20 março 2018

Vontade e liberdade - Por: Emerson Monteiro

Uma não existiria sem a outra. Inexistisse vontade, a liberdade jamais existiria, porquanto esta nasce da iniciativa daquela, sua matriz e ação original. A liberdade, pois, é vontade em movimento. E a vontade, liberdade em potência. Ambas nisso equivalentes a causa e efeito. Daí dizer que não existe efeito sem causa, enquanto o efeito realiza a causa, daquela sendo resultante.

No desenrolar das ações humanas, mecanismo interior dos dramas terrenos, a liberdade repousa na vontade e a vontade se estende na liberdade. Sem vontade não há liberdade. Sem liberdade jamais existe vontade, portanto. Disso o pressuposto de que somos livres até onde deixam que o sejamos, de Sartre, assim dominem a vontade de terceiros.

Porém outro fator também existe fundamental por demais nas tais avaliações, a tal consciência. Seriam nisso as duas asas dos pássaros, e a cauda que as conduz, a consciência. Vontade e liberdade vagam perdidas nas ondas do mar do caos e em nada chegariam. Qual Sêneca a falar: - Não existe porto às naus sem rumo.

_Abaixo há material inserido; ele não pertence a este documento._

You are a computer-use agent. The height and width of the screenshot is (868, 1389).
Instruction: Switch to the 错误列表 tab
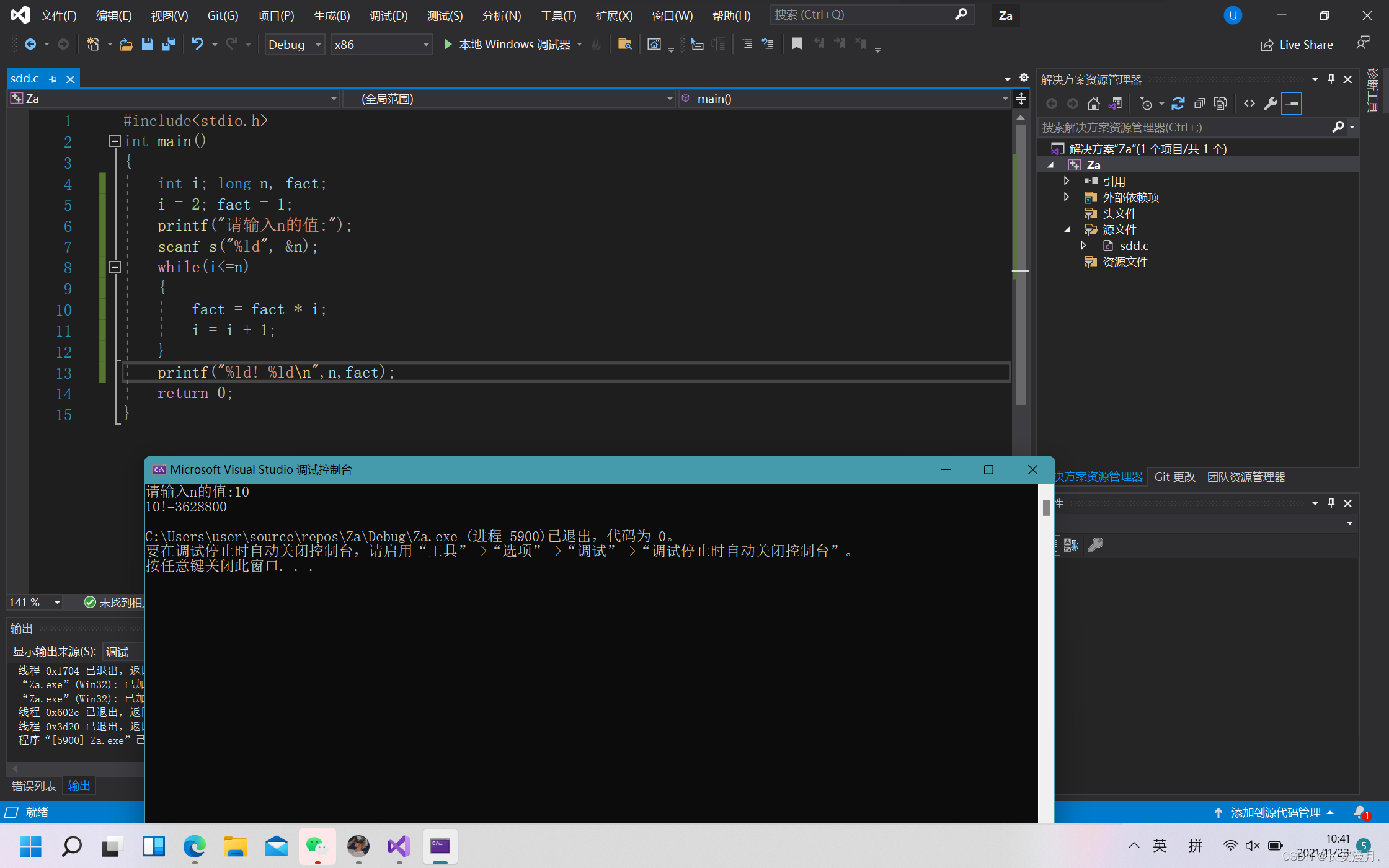pos(34,786)
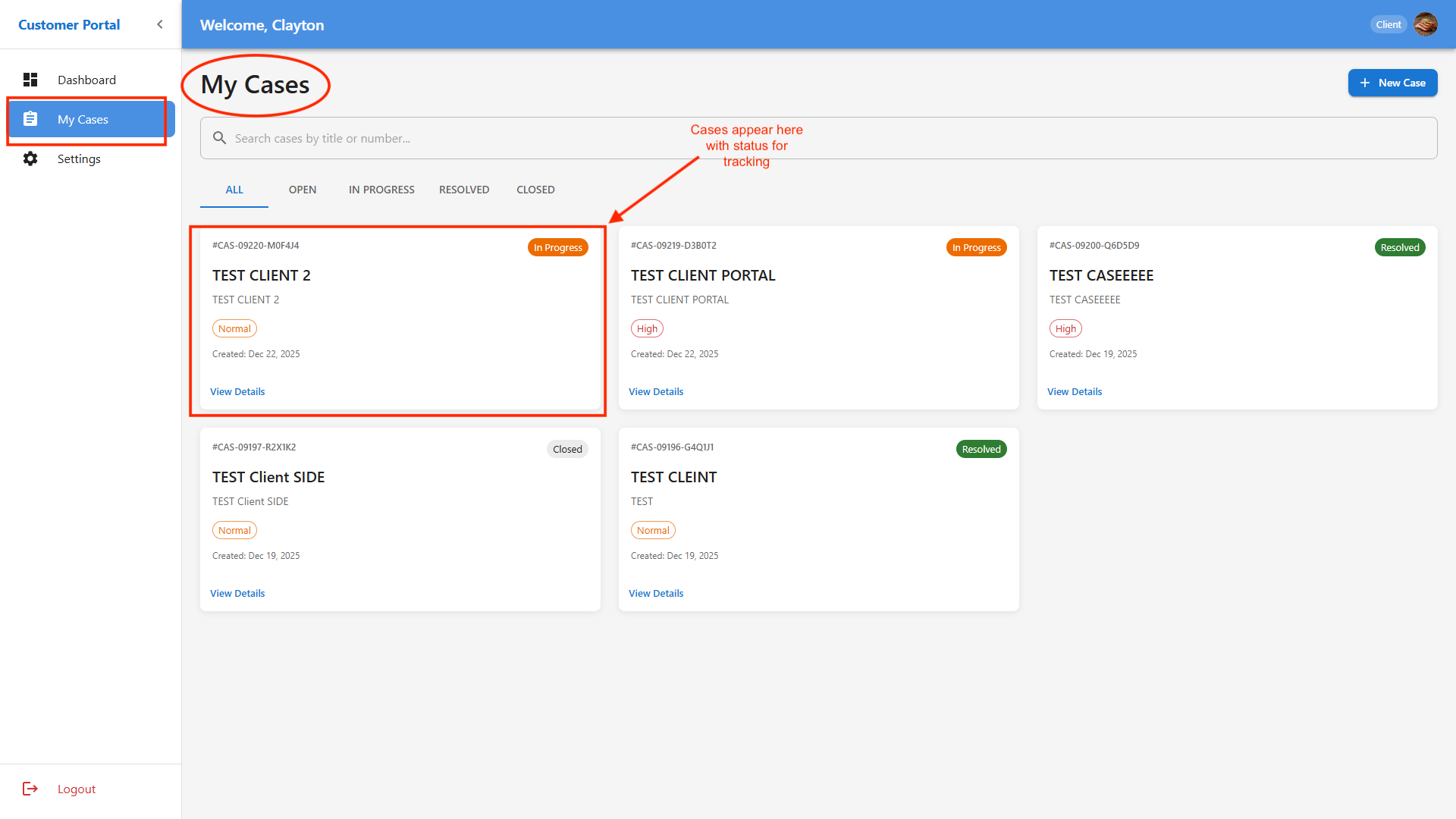Screen dimensions: 1456x819
Task: Click the Dashboard grid icon
Action: (x=30, y=80)
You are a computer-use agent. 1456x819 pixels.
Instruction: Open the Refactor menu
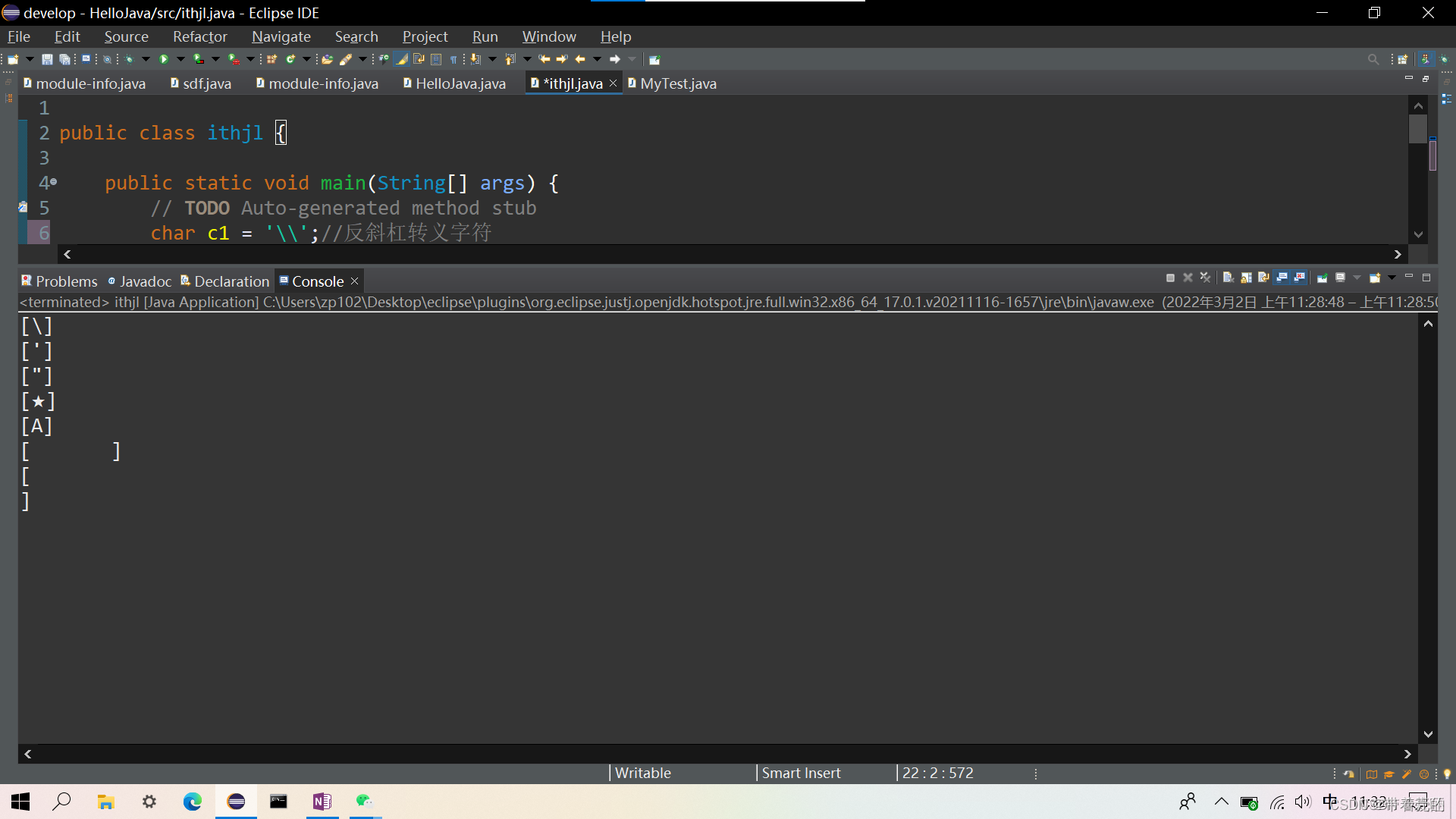click(199, 36)
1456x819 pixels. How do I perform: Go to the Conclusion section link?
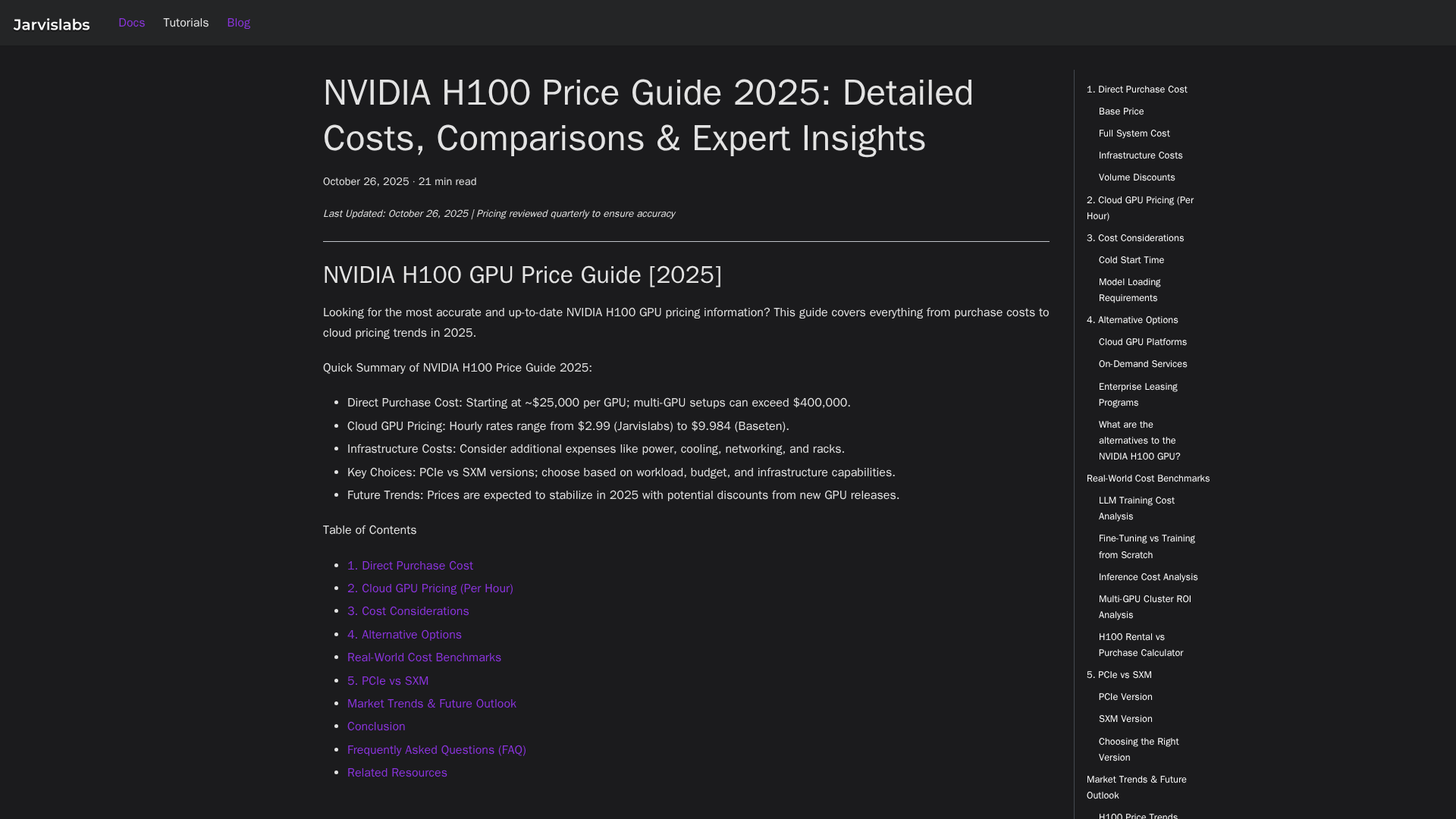tap(376, 726)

Os seres em potência na vontade e a ânsia das fortes liberdades seriam quais dois animais perdidos nas cordilheiras de tempo e espaço, sem causalidade determinante, a consciência. Apenas matérias primas da possibilidade, entretanto animais largados nas selvas da incredulidade, no dizer das populações: Um cego puxando um aleijado.

Nas manhãs depois das tempestades humanas, tentativas frívolas da impetuosidade, restarão, todavia, duas lesmas estiradas ao sol, a liberdade e sua mãe, a vontade, estéril, doce, aventureira, errante, das pessoas, culturas e civilizações. Sonhar, sonharam; bateram nos rochedos da inconsciência; porquanto saíram cedo e esqueceram de que lado onde morava a razão, filha dileta da causalidade. Elétrons e prótons, céu e mar, no entanto longe do sol das almas, asas de cera de Ícaro acima dos penhascos e da destruição.

Assim, vontade e liberdade, heroínas da História, contaria de serem mártires da inCoerência.